Your goal: Render the lines from the one containing "Viewport: 1568px width, 719px" through the end of the lines, both included, as a JSON list of strings with one string per line and blank lines omitted. Leave the pictures out.

Entries shown:
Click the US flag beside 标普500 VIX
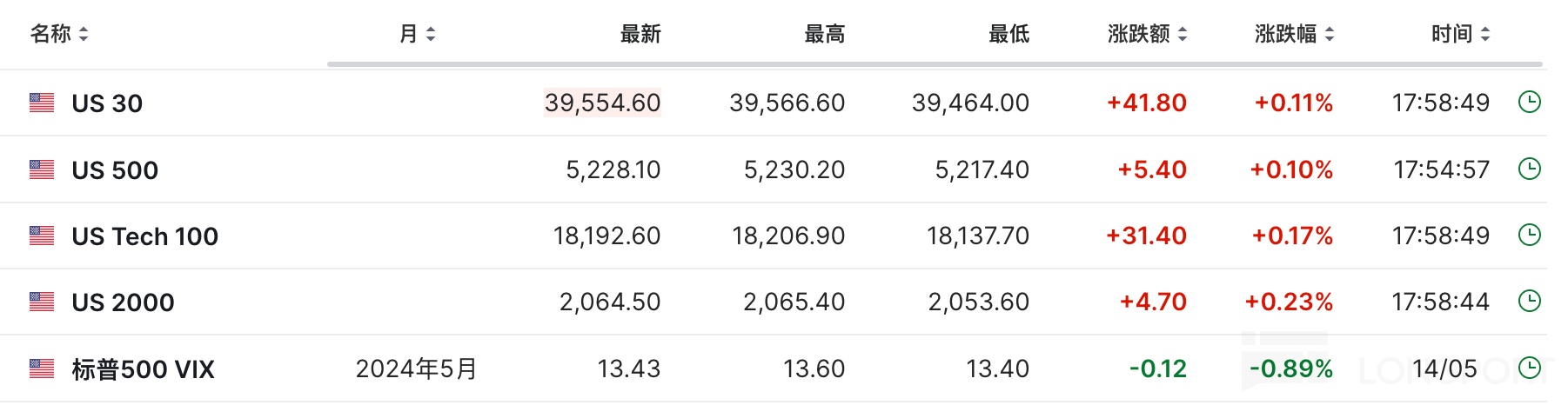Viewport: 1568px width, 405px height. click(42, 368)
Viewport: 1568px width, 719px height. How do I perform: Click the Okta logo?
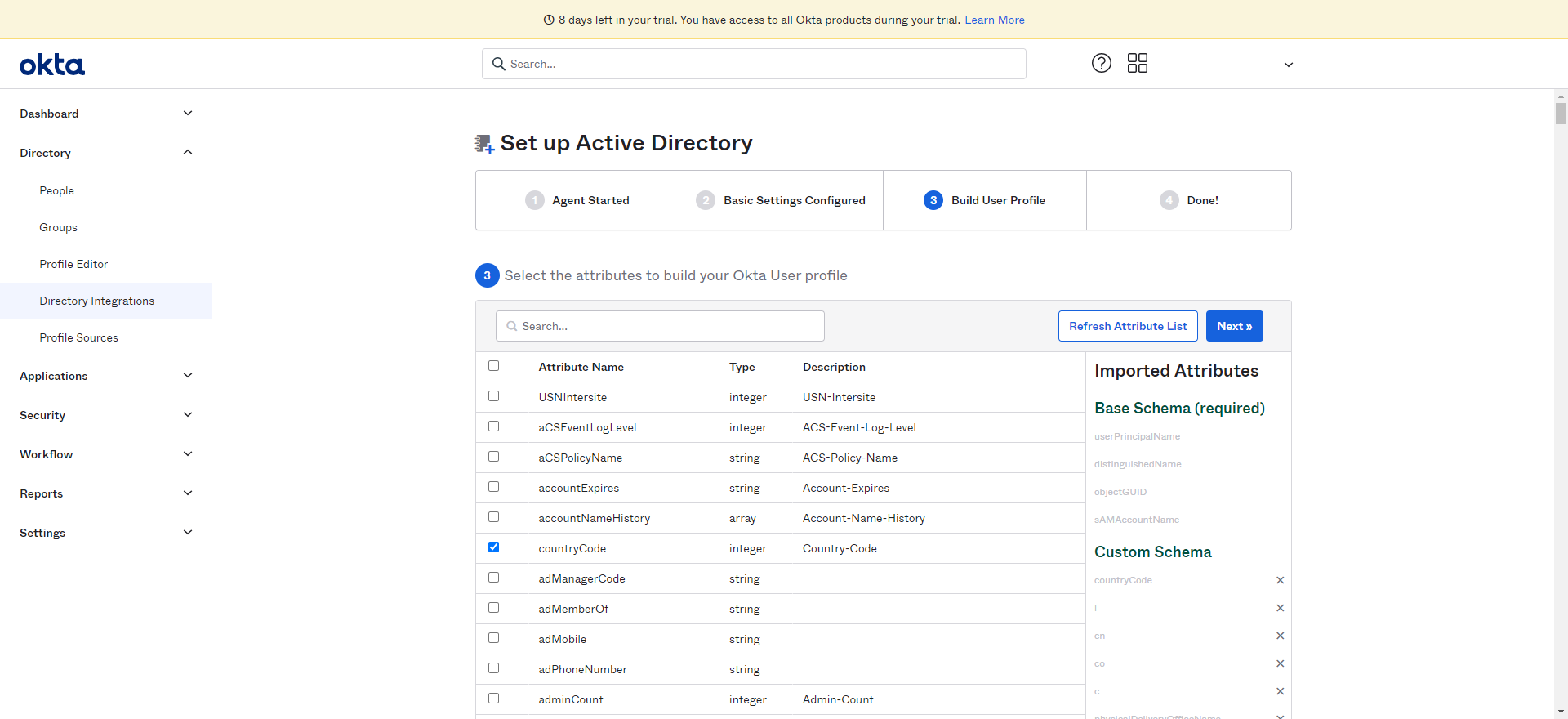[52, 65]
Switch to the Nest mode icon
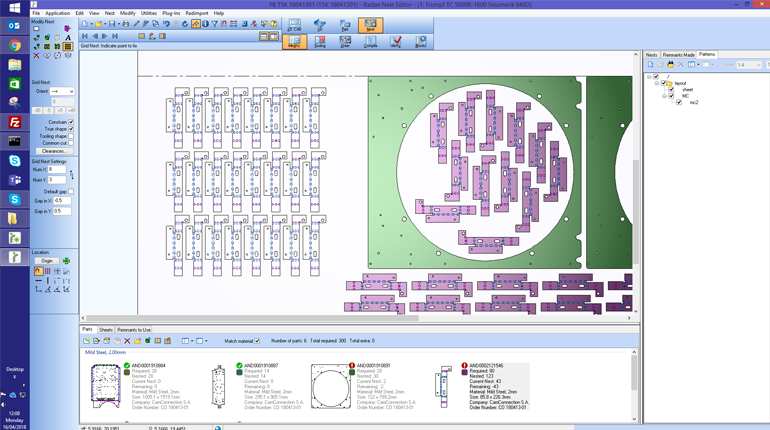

Reply to the task:
[
  "Viewport: 1568px width, 719px height. How do I perform: Click the Okta logo?",
  "[52, 65]",
  "Switch to the Nest mode icon"
]